A general unsteady porous flow model is developed based on the assumption that the porous media can be treated as a continuum. The model clearly defines the role of solid and fluid motions and henceforth their interactions. All the important resistant forces are clearly and rigorously defined. The model is applied to the gravity wave field over a porous bed of finite depth. By applying linear wave theory, an analytical solution is obtained, which is applicable to the full range of permeability. The solution yields significantly different results from those of contemporary theory. The solution requires three empirical coefficients, respectively representing linear, nonlinear and inertial resistance. Laboratory experiments using a standing wave system over a porous seabed were conducted to determine these coefficients and to compare with analytical results.
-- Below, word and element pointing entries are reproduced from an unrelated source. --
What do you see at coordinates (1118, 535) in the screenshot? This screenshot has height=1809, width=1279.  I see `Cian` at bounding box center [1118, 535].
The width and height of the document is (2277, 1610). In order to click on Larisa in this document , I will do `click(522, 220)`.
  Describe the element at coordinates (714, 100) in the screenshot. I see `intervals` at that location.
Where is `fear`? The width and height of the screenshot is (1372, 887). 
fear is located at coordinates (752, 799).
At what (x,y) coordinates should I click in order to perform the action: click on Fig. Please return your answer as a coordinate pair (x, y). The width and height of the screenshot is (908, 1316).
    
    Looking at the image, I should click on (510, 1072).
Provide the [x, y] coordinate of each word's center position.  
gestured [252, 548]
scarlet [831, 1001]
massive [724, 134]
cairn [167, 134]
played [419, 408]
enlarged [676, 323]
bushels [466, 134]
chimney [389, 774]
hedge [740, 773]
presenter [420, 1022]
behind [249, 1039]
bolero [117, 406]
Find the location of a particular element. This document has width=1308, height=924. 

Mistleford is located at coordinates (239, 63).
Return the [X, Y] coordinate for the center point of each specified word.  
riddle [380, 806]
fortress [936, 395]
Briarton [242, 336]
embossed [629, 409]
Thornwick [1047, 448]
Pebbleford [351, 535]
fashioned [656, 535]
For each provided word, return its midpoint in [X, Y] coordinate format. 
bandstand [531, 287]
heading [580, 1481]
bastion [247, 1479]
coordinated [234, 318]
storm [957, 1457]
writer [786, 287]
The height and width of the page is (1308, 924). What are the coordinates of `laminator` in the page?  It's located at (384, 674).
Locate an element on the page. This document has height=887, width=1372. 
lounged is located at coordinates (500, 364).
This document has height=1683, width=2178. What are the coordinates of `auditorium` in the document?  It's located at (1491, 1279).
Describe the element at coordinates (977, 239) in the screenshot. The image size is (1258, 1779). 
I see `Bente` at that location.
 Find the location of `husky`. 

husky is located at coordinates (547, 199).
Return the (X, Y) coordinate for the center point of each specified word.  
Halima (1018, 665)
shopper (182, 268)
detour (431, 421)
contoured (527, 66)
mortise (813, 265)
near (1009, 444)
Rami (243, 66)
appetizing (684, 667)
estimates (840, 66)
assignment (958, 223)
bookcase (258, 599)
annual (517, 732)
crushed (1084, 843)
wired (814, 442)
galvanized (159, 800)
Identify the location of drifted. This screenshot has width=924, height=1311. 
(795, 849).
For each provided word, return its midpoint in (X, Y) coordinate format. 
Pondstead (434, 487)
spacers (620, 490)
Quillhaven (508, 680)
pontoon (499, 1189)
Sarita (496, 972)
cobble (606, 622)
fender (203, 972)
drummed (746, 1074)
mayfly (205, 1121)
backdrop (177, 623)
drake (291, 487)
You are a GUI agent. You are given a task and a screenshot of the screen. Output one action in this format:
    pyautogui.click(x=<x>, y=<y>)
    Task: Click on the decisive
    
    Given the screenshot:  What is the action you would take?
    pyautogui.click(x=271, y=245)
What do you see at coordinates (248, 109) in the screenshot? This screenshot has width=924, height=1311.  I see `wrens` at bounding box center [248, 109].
The coefficients related to linear and nonlinear resistances were found to be close to those obtained by previous investigators. The virtual mass coefficient was determined to be around 0.46, close to the theoretical value of 0.5 for a sphere. The analytical solution compared well with the experiments.; Based on this porous flow model and linear wave theory, two numerical models using boundary integral element method with linear elements are developed for permeable submerged breakwaters and berm breakwaters, respectively. Due to the establishment of a boundary integral expression for wave energy dissipation in a porous domain and the application of the radiation boundary condition on the lateral boundary(ies), the numerical models are highly efficient while maintaining sufficient accuracy. The numerical results show that the wave energy dissipation within a porous domain has a well defined maximum value at certain permeability for a specified wave and geometry condition. The nonlinear effects in the porous flow model are clearly manifested, as all the flow field properties are no longer linearly proportional to the incident wave heights. The numerical results agreed reasonably well with the experimental data on the seaward side. On the leeward of the breakwater, despite the appearance of higher order harmonics, the numerical model produces acceptable results of energy transmission based on energy balance.